§ **Data**:
.....
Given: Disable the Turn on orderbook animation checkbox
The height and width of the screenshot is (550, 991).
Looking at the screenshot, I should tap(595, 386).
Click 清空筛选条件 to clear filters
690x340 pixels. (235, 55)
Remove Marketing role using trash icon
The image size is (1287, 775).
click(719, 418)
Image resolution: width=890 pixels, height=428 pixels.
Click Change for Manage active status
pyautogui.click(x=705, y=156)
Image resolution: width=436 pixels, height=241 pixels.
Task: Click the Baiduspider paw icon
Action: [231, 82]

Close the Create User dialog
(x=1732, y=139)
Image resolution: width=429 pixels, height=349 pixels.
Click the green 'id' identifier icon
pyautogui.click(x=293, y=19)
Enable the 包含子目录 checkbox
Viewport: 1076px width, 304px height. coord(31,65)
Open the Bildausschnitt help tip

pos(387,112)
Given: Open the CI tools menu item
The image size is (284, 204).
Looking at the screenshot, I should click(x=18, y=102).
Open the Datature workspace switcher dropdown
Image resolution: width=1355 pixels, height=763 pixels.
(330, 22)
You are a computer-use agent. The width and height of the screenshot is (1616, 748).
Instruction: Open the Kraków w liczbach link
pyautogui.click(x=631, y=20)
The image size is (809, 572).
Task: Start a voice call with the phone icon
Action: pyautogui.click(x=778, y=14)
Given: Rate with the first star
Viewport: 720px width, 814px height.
.....
Rewrite the records from the line containing "Close the Create User dialog" through the end of the records, both included, with "checkbox" replaced by "toggle" and everything else left unchanged.

Close the Create User dialog
(x=1732, y=139)
Image resolution: width=429 pixels, height=349 pixels.
Click the green 'id' identifier icon
pyautogui.click(x=293, y=19)
Enable the 包含子目录 toggle
Viewport: 1076px width, 304px height. coord(31,65)
Open the Bildausschnitt help tip

pos(387,112)
Given: Open the CI tools menu item
The image size is (284, 204).
Looking at the screenshot, I should click(x=18, y=102).
Open the Datature workspace switcher dropdown
Image resolution: width=1355 pixels, height=763 pixels.
(330, 22)
You are a computer-use agent. The width and height of the screenshot is (1616, 748).
Instruction: Open the Kraków w liczbach link
pyautogui.click(x=631, y=20)
The image size is (809, 572).
Task: Start a voice call with the phone icon
Action: pyautogui.click(x=778, y=14)
Given: Rate with the first star
Viewport: 720px width, 814px height.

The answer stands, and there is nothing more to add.